Measurable and immeasurable code quality

In software engineering, there is one concept that I find very tricky: “code quality”. There are a few possible ways to find evidence for it and I'm going to outline just two in particular: “factoring” and “unit test coverage”.

Good code is factored such that unrelated (orthogonal) concerns are adequately isolated from one another. By keeping things as decoupled and independent as possible in code, the combinatorial explosion from the many possible states the code can be in can be somewhat tamed.

The hope is that this makes it simpler -- or even possible -- to reason and understand the behavior of the program from its source code, or the extent of the effects a particular change may have.

The opposite of well-factored code is the famous “spaghetti code”.

For poorly factored code, or spaghetti code, any part of the code may jump to another seemingly unrelated part; or, at any point, the code may read and/or alter global state.

In this case, it becomes harder to reason about program behavior, let alone understand the possible “blast radius” of any change you intend to make. To put it simply, you can't reasonably assume or guarantee that you understand all the ways the code relies on its current form to function as it does currently.

Changing gears, another possible piece of evidence for code quality is “unit test coverage”, measured in percentages.

This means that, if you run the whole test suite, that is the percentage of lines from the source code that get executed.

Whether the test suite enforces the actually correct assertions and checks is kind of a different question that “coverage” doesn't -- and can't -- answer.

However, at least with a unit test suite, for errors in the program to exist, they have to be either (i) mistakes in the code AND mistakes in the test suite, or (ii) mistakes in the code AND missing from the test suite.

The (ii) category of errors can be remediated or mitigated through requiring a higher unit test coverage.

While tedious, I agree with the argument that checking code once (during code reviews) by reading it, then twice, by writing tests for it, is superior to the alternative of having no tests at all.

Especially when coupled with diligently adding unit tests for every reported bug, the ability of the test suite to automatically catch regressions can't be understated. It means, in concrete terms, that in the future the code won't at least be wrong in the same way it has been before, which is a sensible directive to follow. (One hopes to run out of ways that one's software can be wrong.)

The opposite of “good unit test coverage” is not having unit tests at all.
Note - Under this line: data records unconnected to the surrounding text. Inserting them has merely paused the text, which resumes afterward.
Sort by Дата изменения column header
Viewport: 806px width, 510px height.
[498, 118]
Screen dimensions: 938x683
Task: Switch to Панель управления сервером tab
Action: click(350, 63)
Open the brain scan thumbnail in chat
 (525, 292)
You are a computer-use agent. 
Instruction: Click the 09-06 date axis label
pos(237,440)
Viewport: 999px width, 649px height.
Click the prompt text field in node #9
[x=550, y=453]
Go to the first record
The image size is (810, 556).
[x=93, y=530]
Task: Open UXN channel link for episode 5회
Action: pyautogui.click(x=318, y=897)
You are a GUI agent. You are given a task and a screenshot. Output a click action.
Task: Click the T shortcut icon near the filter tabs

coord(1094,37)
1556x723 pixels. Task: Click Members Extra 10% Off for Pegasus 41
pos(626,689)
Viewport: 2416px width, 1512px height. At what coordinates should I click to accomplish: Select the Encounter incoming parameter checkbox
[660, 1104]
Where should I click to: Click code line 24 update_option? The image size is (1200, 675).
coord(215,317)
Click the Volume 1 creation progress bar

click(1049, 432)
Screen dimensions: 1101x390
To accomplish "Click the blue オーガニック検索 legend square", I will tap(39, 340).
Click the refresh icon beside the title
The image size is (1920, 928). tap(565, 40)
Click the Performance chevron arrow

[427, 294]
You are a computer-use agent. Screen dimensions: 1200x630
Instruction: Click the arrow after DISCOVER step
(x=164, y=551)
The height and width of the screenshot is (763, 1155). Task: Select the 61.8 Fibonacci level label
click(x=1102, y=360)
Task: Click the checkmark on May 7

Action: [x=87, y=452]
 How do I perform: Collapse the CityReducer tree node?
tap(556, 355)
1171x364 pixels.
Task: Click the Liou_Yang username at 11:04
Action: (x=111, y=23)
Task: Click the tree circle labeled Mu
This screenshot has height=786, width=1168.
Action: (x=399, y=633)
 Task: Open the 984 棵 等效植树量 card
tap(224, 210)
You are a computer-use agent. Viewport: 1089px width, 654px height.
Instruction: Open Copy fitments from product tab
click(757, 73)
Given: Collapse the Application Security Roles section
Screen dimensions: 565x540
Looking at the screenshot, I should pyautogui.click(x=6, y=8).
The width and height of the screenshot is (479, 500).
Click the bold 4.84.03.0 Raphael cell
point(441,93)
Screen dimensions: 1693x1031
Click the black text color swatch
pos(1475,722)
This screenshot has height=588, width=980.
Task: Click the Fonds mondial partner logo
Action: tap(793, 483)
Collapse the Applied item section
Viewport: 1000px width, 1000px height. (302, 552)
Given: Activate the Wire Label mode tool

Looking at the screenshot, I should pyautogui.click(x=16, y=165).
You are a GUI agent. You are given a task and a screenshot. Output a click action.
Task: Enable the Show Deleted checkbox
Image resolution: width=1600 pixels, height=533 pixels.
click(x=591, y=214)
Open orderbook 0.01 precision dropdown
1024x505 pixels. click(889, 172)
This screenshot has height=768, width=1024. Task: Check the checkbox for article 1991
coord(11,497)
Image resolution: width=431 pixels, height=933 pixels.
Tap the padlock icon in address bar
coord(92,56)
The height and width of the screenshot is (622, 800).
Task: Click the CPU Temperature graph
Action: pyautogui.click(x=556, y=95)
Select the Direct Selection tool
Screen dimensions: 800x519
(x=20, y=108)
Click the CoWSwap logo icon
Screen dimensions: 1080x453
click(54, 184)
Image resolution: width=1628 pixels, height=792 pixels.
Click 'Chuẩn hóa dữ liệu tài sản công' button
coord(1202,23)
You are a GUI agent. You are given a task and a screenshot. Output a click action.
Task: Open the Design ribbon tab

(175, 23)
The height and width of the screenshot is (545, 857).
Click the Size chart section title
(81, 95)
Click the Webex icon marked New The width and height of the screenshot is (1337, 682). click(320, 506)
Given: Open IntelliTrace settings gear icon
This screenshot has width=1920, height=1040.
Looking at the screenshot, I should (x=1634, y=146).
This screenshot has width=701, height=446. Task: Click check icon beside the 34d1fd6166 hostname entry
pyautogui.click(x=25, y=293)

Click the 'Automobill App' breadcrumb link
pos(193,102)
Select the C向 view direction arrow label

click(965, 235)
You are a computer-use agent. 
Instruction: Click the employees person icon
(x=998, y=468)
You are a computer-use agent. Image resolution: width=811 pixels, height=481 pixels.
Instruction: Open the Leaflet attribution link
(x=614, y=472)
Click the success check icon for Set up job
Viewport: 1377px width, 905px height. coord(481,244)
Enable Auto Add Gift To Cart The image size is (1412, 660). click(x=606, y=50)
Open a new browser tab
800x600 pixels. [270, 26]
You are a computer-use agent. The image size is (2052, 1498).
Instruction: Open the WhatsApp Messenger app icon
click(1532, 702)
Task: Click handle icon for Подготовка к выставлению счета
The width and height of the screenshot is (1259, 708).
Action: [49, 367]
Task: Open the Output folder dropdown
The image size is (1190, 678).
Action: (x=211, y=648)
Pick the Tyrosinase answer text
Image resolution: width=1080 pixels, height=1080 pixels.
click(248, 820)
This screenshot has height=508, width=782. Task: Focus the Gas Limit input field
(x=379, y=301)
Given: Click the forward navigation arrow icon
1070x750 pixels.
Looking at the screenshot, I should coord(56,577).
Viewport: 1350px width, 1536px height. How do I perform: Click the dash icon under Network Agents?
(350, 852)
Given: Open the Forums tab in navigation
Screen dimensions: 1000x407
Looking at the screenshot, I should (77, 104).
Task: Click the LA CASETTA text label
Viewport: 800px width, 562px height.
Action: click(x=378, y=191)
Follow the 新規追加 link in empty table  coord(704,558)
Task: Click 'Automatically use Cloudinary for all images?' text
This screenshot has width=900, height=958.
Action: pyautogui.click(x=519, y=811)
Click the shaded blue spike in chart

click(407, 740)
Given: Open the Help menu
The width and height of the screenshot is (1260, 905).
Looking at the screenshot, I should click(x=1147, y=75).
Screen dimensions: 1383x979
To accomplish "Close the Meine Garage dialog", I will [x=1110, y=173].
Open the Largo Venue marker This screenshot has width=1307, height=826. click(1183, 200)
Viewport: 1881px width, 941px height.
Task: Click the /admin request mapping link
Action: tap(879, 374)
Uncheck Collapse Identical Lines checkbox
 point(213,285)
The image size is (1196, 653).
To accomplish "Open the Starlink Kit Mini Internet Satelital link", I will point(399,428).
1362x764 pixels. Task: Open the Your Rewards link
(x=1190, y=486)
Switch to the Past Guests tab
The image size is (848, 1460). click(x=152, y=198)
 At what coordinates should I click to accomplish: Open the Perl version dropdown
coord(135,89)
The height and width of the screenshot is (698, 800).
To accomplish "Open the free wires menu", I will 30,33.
It means relying on a single or small number of programmers to be proficient and knowledgeable about the codebase and use reason alone to guide any changes. As might be clear from how I'm framing things, I think this is a brittle proposition and unit tests are indeed incredibly helpful as a tool.

Unfortunately, though, one finds out that the levers that are pulled are, most often, about the things that can be measured. It thus follows that someone can enforce, helpfully or not, unit test coverage, but no one can enforce good factoring -- since it can't be measured programmatically or even objectively.